Resistance to antiplatelet drugs: molecular mechanisms and laboratory detection

The definition 'resistance to antiplatelet drugs' should be limited to situations in which failure of the drug to hit its pharmacological target has been documented by specific laboratory tests. Aspirin resistance, as determined by specific tests (e.g. serum thromboxane B-2), appears to be rare (1-2%) and, in most instances, is caused by poor compliance. In contrast to aspirin, studies that used specific tests to measure the pharmacological effect of thienopyridines [e.g. vasodilator-stimulated phosphoprotein (VASP)] showed a wide variability of responses to these drugs, with significant proportions of subjects (15-30%) who are very poor responders.

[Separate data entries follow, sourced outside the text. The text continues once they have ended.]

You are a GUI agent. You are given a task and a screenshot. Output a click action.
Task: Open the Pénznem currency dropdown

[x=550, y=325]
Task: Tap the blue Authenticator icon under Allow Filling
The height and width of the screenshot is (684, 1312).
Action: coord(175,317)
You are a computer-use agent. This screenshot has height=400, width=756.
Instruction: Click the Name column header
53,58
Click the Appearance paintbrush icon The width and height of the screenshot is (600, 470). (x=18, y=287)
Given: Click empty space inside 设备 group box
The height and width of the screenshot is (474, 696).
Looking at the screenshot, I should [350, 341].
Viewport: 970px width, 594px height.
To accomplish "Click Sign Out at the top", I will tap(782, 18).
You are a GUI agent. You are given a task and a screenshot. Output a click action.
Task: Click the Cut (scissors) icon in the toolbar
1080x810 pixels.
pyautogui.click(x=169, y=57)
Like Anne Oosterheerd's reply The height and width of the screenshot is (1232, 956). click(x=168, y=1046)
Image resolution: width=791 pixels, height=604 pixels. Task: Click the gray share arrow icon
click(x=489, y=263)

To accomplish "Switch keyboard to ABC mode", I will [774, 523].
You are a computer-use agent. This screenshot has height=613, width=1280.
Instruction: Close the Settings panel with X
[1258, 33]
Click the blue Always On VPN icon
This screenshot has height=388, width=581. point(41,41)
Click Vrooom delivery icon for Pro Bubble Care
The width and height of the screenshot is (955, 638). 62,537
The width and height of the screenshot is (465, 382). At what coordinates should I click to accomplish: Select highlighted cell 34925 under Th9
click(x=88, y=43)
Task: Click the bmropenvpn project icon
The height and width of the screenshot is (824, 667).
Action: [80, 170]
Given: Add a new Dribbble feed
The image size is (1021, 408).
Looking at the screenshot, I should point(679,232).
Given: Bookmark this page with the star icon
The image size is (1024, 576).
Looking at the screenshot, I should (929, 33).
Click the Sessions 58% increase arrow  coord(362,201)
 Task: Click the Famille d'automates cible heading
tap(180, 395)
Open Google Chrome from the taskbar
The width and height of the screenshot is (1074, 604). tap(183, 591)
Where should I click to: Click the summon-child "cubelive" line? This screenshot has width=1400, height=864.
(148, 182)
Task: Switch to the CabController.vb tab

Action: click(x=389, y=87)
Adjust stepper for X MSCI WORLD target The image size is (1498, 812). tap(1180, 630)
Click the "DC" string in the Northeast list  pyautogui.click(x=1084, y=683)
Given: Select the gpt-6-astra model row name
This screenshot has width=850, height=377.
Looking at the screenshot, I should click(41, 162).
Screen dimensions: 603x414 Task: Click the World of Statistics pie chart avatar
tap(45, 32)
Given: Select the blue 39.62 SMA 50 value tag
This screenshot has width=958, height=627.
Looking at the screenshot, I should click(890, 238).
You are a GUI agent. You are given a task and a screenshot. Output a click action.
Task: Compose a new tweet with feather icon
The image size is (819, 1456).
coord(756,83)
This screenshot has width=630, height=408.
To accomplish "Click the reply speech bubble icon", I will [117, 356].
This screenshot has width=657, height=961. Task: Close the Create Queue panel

Inter-individual differences in the extent of metabolism of thienopyridines to their active metabolites is the most plausible mechanism for the observed inter-individual variability in platelet inhibition. The demonstration that some patients may be 'resistant' or 'poor responders' to the pharmacological effect of antiplatelet drugs, has prompted the need of laboratory monitoring of antiplatelet therapy. However, many published studies have been performed using unspecific tests of platelet function, which identify patients on antiplatelet treatment with high residual platelet reactivity, which is not necessarily because of resistance to antiplatelet drugs. Despite this drawback, identification of patients with high residual platelet reactivity may be useful to predict their risk of atherothrombotic events. However, many studies still need to be carried out to identify the ideal laboratory test and to answer basic questions on its clinical utility and cost-effectiveness, before monitoring antiplatelet therapy can be recommended in the clinical practise. Until then, monitoring of antiplatelet therapy should be considered for investigational purposes only.